Musste in Hälfte zwei verletzt vom Platz:  Eintrachts Kapitän Paul Roller (rechts), hier im Luftkampf mit dem Pinnower Kevin Wilke
Musste in Hälfte zwei verletzt vom Platz:  Eintrachts Kapitän Paul Roller (rechts), hier im Luftkampf mit dem Pinnower Kevin Wilke © Foto: Ingo Muhme
Ingo Muhme / 22.05.2019, 05:15 Uhr
Wandlitz (MOZ) Am Ende stand eine verdiente 1:2-Niederlage des Gastgebers Eintracht Wandlitz gegen den SV Pinnow auf dem Spielberichtsbogen. Das Erreichen des Klassenerhaltes gelang nur, weil die Konkurrenz ebenfalls patzte.

Eintracht-Trainer Matthias Händler fehlten nach Spielende die Worte: "Ich bin mehr als enttäuscht. Solche Spiele sind eine Frage der Einstellung und diese hat uns über die gesamte Spielzeit gefehlt. Pinnow hat mit Leidenschaft gekämpft und sich den Sieg absolut verdient."

Dabei hatten seine Jungs zunächst alles im Griff.

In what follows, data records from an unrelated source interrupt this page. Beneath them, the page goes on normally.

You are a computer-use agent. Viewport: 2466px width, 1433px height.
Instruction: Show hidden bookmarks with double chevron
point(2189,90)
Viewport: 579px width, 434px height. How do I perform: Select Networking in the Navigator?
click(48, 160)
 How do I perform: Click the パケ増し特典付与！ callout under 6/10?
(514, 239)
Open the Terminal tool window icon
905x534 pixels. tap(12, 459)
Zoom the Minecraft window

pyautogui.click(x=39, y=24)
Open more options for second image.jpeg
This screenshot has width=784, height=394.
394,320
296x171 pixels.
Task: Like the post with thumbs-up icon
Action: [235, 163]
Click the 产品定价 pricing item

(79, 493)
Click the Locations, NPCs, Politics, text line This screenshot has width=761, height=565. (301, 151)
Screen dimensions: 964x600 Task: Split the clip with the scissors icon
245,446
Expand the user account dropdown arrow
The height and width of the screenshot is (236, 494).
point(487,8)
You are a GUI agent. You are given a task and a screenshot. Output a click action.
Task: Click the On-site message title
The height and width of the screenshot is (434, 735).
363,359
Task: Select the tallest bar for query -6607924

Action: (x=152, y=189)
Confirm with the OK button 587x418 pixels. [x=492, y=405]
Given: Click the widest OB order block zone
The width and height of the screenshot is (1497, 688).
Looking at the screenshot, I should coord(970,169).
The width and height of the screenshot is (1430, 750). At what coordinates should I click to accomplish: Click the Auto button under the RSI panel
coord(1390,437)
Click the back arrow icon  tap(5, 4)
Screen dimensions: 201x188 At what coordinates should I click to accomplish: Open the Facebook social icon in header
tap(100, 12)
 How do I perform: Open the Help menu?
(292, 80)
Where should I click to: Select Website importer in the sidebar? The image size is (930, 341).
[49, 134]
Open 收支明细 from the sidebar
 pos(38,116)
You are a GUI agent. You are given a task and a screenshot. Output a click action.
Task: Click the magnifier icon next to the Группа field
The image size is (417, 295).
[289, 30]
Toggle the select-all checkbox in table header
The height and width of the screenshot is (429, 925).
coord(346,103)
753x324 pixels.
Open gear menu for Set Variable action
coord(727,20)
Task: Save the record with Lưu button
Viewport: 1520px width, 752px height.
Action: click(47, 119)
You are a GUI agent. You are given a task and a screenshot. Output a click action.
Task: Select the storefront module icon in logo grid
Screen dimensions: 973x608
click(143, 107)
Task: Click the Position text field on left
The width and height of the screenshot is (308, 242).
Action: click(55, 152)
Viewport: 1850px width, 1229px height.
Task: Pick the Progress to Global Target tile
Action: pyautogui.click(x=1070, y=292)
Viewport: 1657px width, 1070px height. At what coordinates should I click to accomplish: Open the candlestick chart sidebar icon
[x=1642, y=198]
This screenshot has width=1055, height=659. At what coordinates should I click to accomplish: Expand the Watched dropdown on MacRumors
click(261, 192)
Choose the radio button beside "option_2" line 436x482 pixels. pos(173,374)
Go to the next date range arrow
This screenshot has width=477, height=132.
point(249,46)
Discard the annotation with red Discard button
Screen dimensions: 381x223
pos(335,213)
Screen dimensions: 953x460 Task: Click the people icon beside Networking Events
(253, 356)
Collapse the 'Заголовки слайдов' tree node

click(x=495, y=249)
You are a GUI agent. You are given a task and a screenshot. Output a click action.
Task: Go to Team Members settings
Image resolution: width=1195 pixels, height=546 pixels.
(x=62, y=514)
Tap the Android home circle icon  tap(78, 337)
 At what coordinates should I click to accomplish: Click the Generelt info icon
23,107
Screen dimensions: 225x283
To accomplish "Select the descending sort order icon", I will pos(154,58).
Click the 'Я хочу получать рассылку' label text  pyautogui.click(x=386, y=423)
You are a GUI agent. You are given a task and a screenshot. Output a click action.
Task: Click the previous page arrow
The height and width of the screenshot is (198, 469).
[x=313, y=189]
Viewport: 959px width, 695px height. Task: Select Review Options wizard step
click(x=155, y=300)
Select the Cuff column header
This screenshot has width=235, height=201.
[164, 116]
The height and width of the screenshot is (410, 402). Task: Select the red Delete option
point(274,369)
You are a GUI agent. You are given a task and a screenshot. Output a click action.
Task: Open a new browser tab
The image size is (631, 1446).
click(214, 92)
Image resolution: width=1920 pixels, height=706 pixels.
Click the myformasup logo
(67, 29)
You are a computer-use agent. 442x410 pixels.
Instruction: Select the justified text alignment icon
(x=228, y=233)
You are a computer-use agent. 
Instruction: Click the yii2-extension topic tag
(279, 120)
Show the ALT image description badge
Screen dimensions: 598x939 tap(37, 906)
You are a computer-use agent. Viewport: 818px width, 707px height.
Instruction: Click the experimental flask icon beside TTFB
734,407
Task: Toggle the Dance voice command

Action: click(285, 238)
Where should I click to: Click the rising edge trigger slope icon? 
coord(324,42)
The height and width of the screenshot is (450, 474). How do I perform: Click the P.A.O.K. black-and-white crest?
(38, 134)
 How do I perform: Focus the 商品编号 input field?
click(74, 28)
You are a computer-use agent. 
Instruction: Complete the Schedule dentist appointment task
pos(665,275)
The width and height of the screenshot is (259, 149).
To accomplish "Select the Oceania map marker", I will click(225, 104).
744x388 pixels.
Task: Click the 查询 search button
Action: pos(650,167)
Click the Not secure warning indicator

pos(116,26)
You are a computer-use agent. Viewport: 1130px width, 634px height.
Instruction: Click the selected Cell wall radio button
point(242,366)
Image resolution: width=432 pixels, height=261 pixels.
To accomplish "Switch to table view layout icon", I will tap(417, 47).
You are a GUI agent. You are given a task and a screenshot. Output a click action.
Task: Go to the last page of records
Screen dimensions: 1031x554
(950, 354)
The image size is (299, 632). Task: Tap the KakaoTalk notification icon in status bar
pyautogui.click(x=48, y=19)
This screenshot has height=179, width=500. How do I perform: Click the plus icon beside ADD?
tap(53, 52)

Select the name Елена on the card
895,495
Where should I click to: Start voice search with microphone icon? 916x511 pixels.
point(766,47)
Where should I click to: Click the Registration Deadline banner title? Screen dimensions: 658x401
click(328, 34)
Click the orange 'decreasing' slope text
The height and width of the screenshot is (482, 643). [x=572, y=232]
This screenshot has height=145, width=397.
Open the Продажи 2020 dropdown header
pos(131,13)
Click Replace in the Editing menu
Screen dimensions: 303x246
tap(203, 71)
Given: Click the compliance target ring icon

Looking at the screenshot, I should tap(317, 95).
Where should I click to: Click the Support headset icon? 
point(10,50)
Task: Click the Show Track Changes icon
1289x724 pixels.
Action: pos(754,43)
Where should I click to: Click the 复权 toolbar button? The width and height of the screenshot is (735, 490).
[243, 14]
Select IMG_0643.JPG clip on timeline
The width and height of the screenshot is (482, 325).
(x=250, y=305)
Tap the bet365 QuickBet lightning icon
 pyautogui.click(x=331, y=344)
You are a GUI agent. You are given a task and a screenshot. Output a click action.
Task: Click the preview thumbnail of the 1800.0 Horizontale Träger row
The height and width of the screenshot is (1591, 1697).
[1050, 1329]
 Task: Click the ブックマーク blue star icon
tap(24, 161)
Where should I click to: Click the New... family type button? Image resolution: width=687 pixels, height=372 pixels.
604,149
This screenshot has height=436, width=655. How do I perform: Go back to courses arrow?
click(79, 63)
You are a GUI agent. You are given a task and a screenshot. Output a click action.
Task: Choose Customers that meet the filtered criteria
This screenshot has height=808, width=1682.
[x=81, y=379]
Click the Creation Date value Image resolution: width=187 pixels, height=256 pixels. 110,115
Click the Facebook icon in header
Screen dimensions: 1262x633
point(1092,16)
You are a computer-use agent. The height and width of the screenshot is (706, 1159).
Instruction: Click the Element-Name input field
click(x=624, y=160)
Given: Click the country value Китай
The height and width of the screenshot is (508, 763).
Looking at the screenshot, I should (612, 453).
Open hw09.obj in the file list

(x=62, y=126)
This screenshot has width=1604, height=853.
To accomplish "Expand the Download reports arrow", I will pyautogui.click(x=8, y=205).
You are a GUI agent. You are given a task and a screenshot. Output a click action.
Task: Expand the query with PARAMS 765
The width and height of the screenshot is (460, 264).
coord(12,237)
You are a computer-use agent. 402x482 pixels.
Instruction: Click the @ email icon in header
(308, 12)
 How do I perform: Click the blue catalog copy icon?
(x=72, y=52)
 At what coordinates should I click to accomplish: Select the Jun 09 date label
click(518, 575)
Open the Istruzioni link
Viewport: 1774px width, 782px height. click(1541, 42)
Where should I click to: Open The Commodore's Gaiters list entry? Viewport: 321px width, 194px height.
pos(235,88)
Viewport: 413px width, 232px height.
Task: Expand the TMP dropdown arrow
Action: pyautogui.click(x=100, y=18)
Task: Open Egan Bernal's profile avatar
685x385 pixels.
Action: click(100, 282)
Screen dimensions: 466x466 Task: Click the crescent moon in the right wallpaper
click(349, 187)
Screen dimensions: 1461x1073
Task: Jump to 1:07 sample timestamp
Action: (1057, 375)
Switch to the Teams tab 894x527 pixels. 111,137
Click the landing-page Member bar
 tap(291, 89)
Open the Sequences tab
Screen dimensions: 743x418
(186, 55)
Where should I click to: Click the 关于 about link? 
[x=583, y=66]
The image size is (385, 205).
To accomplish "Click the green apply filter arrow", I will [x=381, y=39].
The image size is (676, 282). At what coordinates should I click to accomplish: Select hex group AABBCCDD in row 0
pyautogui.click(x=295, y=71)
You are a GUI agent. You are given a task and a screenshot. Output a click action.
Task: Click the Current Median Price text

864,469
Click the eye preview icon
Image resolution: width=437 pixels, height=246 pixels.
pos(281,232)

Pinnow hingegen begann stark verunsichert mit qualitativen Defiziten in der Abwehr und kam in den Anfangsminuten schon einige Male mächtig ins Schwimmen. Doch Paul Roller und seine Offensiv-Kollegen konnten kein Kapital daraus ziehen. Besser machten es die Gäste, die vornehmlich mit langen Bällen ihr Heil im Angriff suchten und mit dem ersten Versuch auch gleich das 0:1 erzielten. Dabei war der Ball ewig in der Luft, Patrick Höfert lenkte vollkommen freistehend das Spielgerät per Kopf ins Netz (12.).

Einige Wandlitzer, verunsichert und mit ordentlich Frustpotential, kratzten schon am Platzverweis. Es war nun eine unansehnliche Begegnung mit wenig Torchancen, von denen Eintracht zwar die besseren hatte, aber keine verwandeln konnte.

Nach dem Wiederanpfiff änderte sich am Wandlitzer Auftritt nicht viel. Ein Eckball von der rechten Seite brachte den erhofften Ausgleich. Der Ball segelte durch den kompletten Strafraum und landete bei Eintrachts Marcel Petrahn, der mit seinem unhaltbaren Schuss die Hoffnung auf eine Wende einleitete (52.).

Als Paul Roller verletzt runter musste und Wandlitz damit scheinbar noch abgelenkt war, schlug Pinnow wiederholt zu. Den Wandlitzer Ballverlust im Mittelfeld münzten die Gäste in einen Konter um, den Tom Schwertner vielumjubelt per Einschlag im gegnerischen Kasten zu Ende führte (57.).

Pinnow hatte Blut gelegt und kam in der Schlussviertelstunde noch zu einigen sehr guten Möglichkeiten. Am Ende der vierminütigen Nachspielzeit jubelte das Gästeteam, als hätte es den eigenen Abstieg verhindert. "Ich bin schon sehr stolz auf meine Mannschaft. Wir haben mit viel Leidenschaft gekämpft und verdient gewonnen. Leider ist unser Kader recht klein. Mit dieser Einstellung und mehr Personal wären wir vielleicht nicht abgestiegen", überlegte Pinnows Trainer David Schrödter.

Formkurve mit starken Ausschlägen

Von Platz 1 bis 14 war bei den Wandlitzern in dieser Saison alles dabei. Trainer Matthias Händler hatte vor der Saison eine neue Mannschaft geformt und viele junge Spieler integriert. Konstanz sieht dann manchmal eben anders aus. Am achten Spieltag lag die Eintracht auf Platz 14 und viele fürchteten schon um den Klassenerhalt. Der ist jetzt jedoch gesichert.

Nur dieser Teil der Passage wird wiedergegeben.